> **WHAT YOU ARE ASKED TO DO**: Wherever a line of the records contains "computer", copy that line.

> **DATA SHOWN**:
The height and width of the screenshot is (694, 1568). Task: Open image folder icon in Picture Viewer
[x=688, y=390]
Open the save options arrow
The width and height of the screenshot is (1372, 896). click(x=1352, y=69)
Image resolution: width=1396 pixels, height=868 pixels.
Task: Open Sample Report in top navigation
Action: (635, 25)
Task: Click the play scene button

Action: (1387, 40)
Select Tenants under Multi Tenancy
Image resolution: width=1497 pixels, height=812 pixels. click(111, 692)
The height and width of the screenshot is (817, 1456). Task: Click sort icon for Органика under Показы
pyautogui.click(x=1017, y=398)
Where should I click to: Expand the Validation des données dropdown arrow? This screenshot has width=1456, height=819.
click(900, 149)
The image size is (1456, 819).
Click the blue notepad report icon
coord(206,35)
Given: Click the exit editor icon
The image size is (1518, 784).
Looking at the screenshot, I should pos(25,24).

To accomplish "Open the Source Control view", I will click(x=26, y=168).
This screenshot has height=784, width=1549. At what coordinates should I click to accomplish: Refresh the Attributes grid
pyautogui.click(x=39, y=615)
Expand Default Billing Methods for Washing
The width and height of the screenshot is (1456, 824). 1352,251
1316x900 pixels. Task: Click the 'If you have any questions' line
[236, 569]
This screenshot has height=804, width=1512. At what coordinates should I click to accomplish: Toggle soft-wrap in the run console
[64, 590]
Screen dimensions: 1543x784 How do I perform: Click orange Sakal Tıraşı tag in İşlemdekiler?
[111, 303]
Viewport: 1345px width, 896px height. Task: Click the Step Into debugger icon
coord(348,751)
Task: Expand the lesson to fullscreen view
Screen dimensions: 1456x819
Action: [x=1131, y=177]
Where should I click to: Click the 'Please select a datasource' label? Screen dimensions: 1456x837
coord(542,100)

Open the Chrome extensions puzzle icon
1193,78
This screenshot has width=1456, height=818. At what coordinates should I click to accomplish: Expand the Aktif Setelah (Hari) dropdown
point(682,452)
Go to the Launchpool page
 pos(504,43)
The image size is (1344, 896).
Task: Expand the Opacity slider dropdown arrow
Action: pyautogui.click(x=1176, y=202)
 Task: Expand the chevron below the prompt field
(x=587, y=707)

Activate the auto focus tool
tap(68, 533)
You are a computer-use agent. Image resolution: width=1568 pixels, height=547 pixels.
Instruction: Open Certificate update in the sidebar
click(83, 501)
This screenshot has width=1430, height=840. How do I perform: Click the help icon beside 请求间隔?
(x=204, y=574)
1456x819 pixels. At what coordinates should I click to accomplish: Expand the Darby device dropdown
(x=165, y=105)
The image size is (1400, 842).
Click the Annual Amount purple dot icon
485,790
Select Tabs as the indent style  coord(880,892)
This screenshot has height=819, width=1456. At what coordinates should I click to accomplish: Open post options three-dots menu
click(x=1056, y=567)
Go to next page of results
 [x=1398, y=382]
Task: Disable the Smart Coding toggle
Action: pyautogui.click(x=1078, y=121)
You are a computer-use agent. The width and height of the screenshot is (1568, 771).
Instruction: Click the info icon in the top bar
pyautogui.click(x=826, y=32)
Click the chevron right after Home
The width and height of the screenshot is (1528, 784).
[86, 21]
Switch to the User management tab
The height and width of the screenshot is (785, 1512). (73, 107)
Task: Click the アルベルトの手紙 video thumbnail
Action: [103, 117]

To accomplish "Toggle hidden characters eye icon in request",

> **EXERCISE SOLUTION**:
You are a computer-use agent. Image resolution: width=1568 pixels, height=547 pixels.
You are a computer-use agent. The width and height of the screenshot is (1568, 771).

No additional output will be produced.